§ Records shown

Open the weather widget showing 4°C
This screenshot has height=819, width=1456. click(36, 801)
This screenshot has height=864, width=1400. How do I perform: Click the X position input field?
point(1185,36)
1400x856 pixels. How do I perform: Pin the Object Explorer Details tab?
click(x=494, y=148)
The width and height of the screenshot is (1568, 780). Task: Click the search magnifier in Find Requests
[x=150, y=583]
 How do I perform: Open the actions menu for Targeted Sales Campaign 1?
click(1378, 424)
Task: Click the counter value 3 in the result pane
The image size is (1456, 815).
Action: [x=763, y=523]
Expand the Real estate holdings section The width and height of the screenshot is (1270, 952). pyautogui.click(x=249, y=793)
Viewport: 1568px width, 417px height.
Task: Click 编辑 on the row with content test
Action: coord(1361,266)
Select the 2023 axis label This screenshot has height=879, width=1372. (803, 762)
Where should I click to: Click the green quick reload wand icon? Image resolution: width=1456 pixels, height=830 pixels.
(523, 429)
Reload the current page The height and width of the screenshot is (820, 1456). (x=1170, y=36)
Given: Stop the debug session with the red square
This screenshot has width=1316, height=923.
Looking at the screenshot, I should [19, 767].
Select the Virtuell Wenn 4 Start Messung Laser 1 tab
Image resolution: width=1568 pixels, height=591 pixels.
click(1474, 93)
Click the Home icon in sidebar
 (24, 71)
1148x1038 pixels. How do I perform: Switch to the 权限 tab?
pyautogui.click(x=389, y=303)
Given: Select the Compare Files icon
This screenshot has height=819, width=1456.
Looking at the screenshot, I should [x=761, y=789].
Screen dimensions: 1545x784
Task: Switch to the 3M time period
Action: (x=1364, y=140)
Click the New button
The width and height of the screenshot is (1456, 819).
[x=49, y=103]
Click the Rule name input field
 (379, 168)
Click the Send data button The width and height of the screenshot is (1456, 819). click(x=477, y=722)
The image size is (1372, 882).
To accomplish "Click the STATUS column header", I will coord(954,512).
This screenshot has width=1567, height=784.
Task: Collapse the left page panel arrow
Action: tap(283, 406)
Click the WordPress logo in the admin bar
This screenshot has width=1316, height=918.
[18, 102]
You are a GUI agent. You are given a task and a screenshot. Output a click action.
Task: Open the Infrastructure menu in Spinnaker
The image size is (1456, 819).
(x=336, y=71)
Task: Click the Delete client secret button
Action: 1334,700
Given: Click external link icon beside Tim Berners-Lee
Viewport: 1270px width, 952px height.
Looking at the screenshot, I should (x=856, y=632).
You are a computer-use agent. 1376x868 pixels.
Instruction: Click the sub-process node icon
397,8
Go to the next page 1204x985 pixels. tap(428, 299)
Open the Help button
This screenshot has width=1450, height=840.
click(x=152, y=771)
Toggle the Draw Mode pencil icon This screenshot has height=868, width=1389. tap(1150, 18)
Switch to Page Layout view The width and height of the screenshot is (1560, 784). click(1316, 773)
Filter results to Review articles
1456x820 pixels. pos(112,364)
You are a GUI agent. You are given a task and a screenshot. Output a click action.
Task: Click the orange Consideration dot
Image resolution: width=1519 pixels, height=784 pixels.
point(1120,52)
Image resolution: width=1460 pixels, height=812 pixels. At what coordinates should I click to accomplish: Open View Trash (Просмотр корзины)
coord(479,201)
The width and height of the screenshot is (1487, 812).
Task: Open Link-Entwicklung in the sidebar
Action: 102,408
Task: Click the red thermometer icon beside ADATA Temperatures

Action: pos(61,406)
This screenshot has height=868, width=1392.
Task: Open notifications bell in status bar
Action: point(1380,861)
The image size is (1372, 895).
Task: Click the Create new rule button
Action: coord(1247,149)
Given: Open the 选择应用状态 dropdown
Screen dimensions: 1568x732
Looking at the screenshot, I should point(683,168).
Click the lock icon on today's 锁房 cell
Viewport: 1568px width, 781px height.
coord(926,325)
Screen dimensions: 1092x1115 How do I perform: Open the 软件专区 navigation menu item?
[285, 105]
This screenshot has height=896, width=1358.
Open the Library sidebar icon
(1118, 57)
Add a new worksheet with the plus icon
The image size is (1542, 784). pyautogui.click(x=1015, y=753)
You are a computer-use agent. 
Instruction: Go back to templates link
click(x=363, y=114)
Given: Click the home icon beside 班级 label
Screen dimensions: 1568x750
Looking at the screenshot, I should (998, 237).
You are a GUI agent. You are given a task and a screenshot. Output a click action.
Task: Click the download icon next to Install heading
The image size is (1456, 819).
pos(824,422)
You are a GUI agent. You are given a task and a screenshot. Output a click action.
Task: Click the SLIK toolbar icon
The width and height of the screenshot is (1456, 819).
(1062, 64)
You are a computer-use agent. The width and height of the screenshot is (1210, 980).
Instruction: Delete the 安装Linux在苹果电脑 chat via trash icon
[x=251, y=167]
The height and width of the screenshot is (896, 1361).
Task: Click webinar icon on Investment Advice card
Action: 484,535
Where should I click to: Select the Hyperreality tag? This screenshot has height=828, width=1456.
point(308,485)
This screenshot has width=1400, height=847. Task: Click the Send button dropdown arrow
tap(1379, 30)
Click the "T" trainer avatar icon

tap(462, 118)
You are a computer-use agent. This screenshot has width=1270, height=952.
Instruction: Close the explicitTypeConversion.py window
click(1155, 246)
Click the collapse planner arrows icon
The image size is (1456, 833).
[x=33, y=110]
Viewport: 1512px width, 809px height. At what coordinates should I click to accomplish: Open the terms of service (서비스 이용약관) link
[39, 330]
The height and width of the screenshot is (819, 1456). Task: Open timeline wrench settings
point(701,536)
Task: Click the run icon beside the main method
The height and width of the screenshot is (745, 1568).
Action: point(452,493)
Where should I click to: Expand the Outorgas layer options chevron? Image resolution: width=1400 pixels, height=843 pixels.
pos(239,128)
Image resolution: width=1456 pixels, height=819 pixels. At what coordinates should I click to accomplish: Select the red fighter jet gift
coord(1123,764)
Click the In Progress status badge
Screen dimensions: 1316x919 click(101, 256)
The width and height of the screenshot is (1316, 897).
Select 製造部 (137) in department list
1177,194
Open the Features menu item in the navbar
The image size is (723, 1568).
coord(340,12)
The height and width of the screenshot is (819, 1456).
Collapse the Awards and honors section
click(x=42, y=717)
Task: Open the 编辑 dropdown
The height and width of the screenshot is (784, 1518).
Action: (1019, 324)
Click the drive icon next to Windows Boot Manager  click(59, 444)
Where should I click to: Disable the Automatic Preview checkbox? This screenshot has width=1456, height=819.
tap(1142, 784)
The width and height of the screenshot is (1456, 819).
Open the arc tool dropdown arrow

§ What you have to do
Which lines of the listing contain the word "label"? Copy each of them.

§ Result of the exercise
Select the 2023 axis label This screenshot has height=879, width=1372. (803, 762)
Given: Click the home icon beside 班级 label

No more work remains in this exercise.